- **Extracted data entries**:
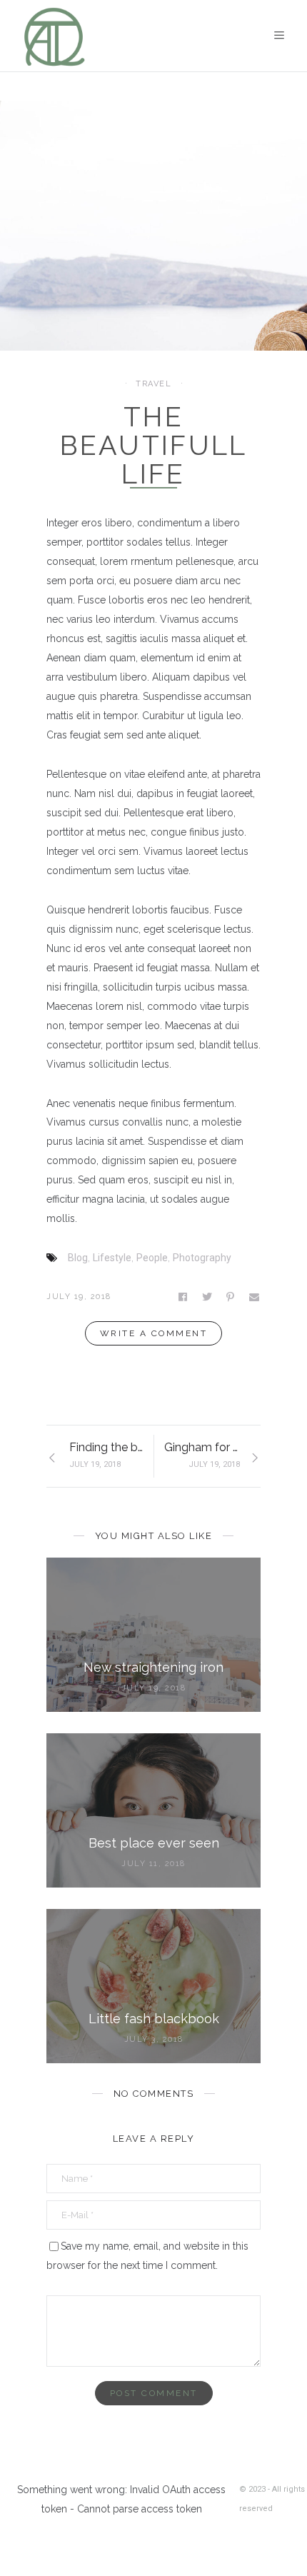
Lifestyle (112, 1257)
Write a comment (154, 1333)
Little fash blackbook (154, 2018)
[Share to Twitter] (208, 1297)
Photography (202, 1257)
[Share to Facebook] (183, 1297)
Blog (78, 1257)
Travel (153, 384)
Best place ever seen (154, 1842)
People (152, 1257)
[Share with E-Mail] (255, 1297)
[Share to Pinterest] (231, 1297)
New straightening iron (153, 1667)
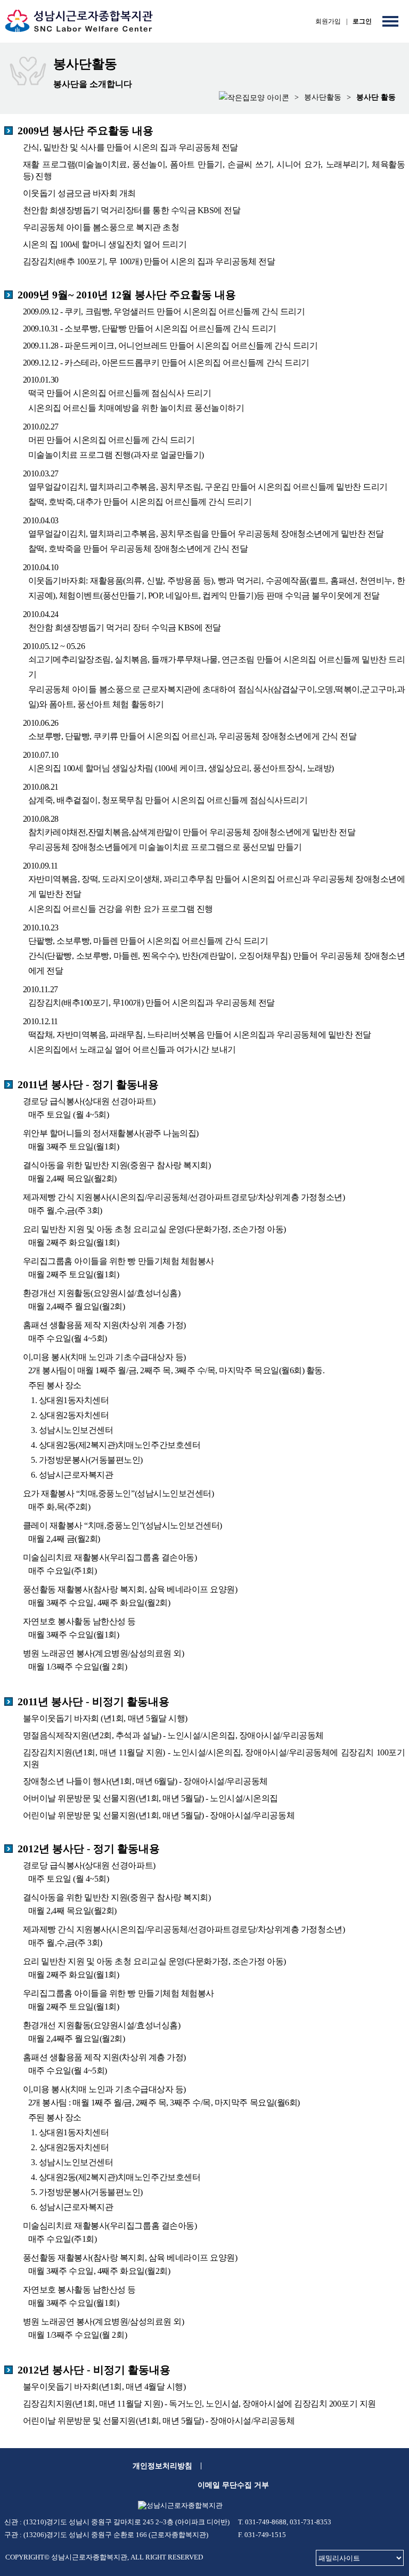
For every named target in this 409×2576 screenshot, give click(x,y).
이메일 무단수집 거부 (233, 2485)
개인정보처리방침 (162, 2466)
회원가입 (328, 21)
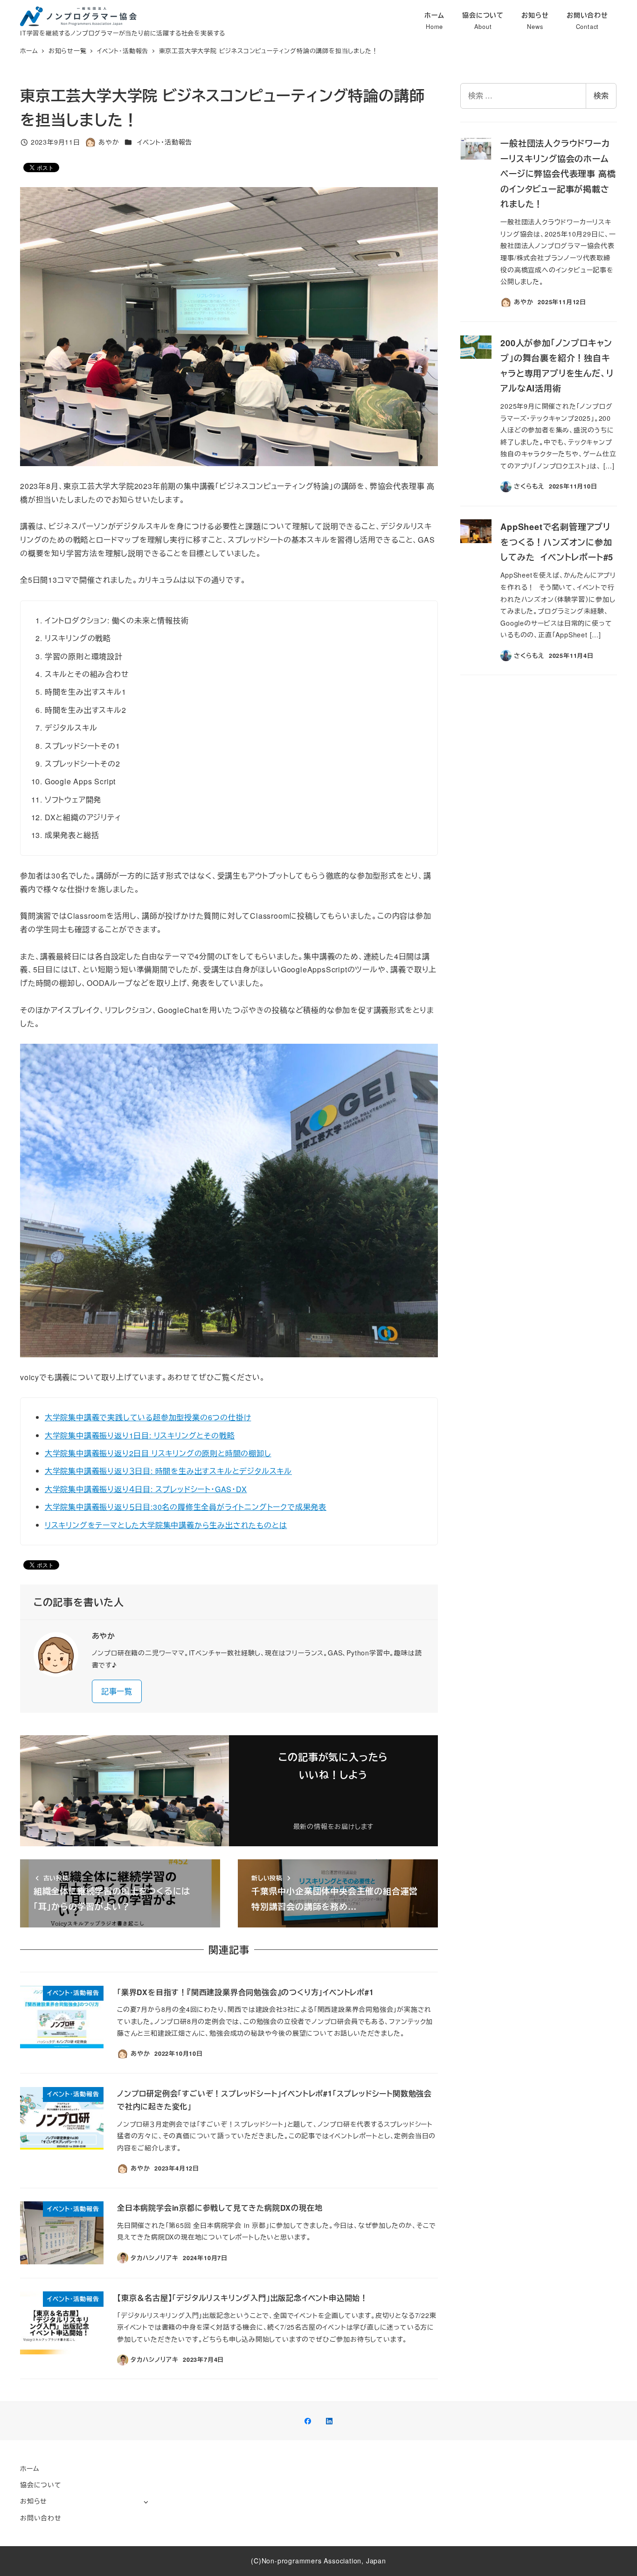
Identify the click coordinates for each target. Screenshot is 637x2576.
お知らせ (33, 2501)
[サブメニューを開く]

- **Your assignment**: From the line containing "Travel (153, 384)" to the last line of the records above, return each line exactly, both ends included, and nothing more. Leave out the pictures.

- **Result of this exercise**:
Travel (153, 384)
Best place ever seen (154, 1842)
People (152, 1257)
[Share with E-Mail] (255, 1297)
[Share to Pinterest] (231, 1297)
New straightening iron (153, 1667)
For every named target in this 409×2576 screenshot, give click(x,y).
이메일 무단수집 거부 (233, 2485)
개인정보처리방침 (162, 2466)
회원가입 (328, 21)
Identify the click coordinates for each target. Screenshot is 637x2576.
お知らせ (33, 2501)
[サブメニューを開く]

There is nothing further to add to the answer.